◆ Given text:
+ + + +

Without seeing the exact current setup, it's hard to advise... Perhaps you can post the script?
Some more questions:
(1) Does the size of the system along X and Y axes affect the computational time ? If I increase them, does the calcultion require much more CPU time? The CNT systems, i.e., both of pristine and CNT+molecule, I have considere are alreay too big, which required more than three days for the calculation of zero-bias tranmittance only.
A little bit, plus it increases the memory usage.
Increasing the electrode length will not add too much time. And, after all, if the results are wrong, one doesn't have much of a choice...
(2) That makes me hesitate to use larger supercell sizes of X and Y axes as well as using more atoms in the scattering region so that the perfect screening is guaranteed. Can you suggest me any possible solution for this kind of timing problem? How many cores of Zeon CPU would you recommend to use for the calculation of the zero-bias transmittance ?
This is a bigger question... If you have a parallel license, but only a single computer, it's not always the best idea to use MPI parallelization, esp. if that single machine only has one socket. Put generally, the top performance of ATK is achieved by MPI parallelization over several nodes (physically separate machines with individual RAM), while at the same time letting the code thread over the cores.
The problem if you run multiple MPI processes on a single node is that the processes will fight both for RAM and CPU. So unless the system is small, it might actually end up running slower than in serial...
Threading is controlled by the environment variables MKL_NUM_THREADS (set to the number of cores) and MKL_DYNAMIC (set to false). On Linux you will probably need to set these variables by hand, while on Windows the correct number of cores is typically automatically detected.
Also, as a general rule, Linux is faster than Windows and 64-bit is much faster than 32-bit.
(3) Since dips at E=0 appears for both of pristine (5,5) CNT [which uses 4 prim cells for the scattering region] and CNT+molecule [which uses much longer tube for the scattering region], I doubt that the problem is originated from the short size of Lz for the scattering region. This is puzzling to me, unless this is due to the supercell-supercell interaction along X and Y axes.
Agree, it's not necessarily the first thing to try. First increase the electrode length (unless the XY cell is way too small, but again, since I don't see the setup I cannot know), then the cell (after checking with a simple band structure, using the same cell), and finally Lz of the central region.

+ + + +

◆ Complete the following:
A – Say whether each statement agrees with the thread on ATK calculations above. Answer yes or no for each, and quote the deciding words of the thread. (i) Making the electrode longer adds a lot of computation time. (ii) On Windows the correct number of cores is typically detected automatically. (iii) Running several MPI processes on a single node can end up slower than running in serial.
B – Rewrite the part of the thread on ATK calculations between "Without seeing the" and "of a choice...", inclusive, putting "RAM usage" in place of "memory usage".

◆ Information provided:
+ + + +

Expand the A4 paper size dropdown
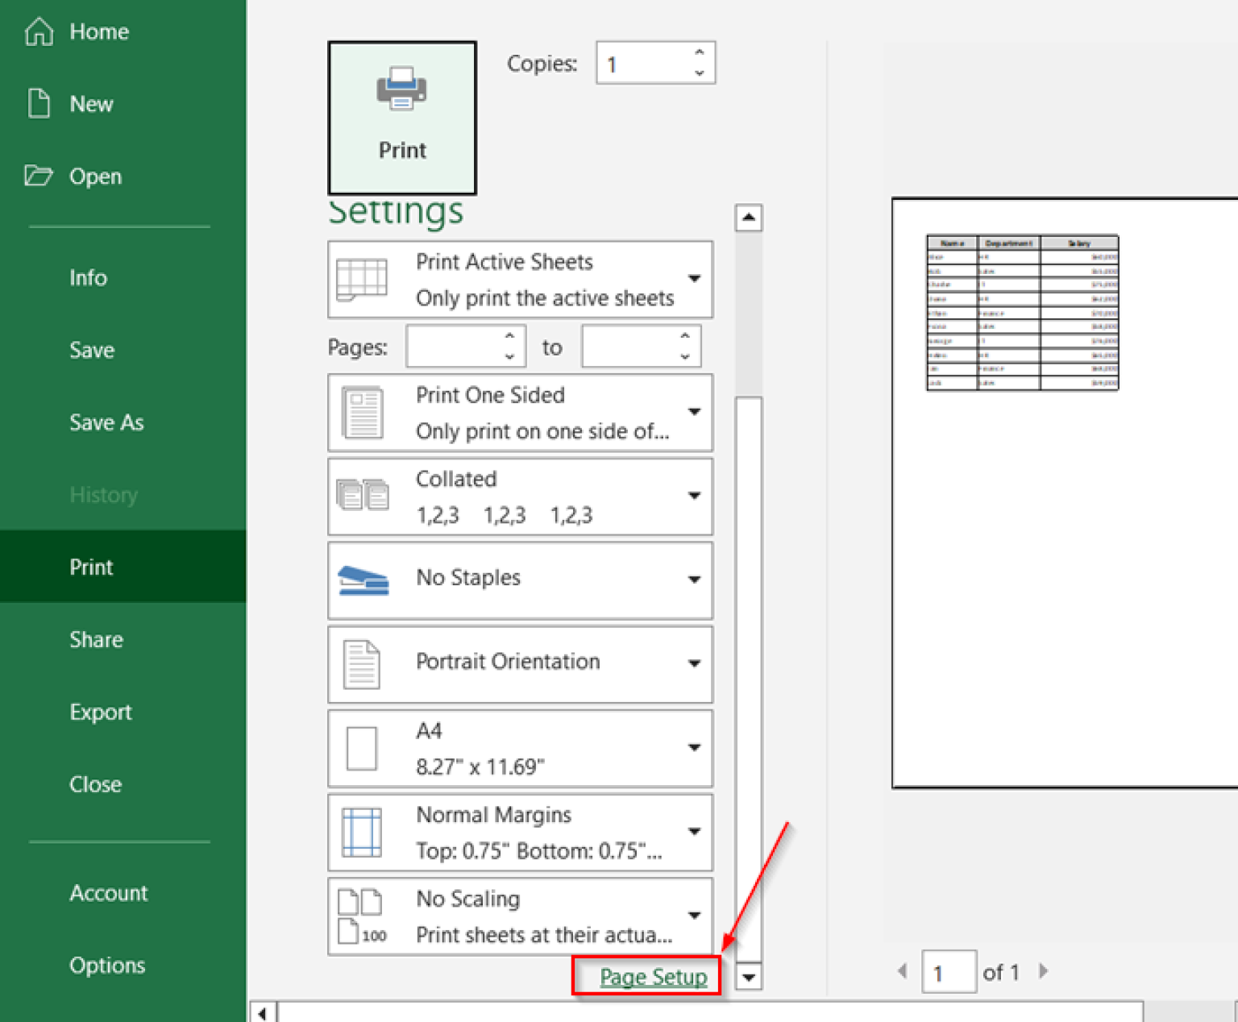The height and width of the screenshot is (1022, 1238). (694, 747)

+ + + +

◆ Task-by-task outputs:
A –
(i) No: "Increasing the electrode length will not add too much time."
(ii) Yes: "on Windows the correct number of cores is typically automatically detected."
(iii) Yes: "it might actually end up running slower than in serial"

B –
Without seeing the exact current setup, it's hard to advise... Perhaps you can post the script?
Some more questions:
(1) Does the size of the system along X and Y axes affect the computational time ? If I increase them, does the calcultion require much more CPU time? The CNT systems, i.e., both of pristine and CNT+molecule, I have considere are alreay too big, which required more than three days for the calculation of zero-bias tranmittance only.
A little bit, plus it increases the RAM usage.
Increasing the electrode length will not add too much time. And, after all, if the results are wrong, one doesn't have much of a choice...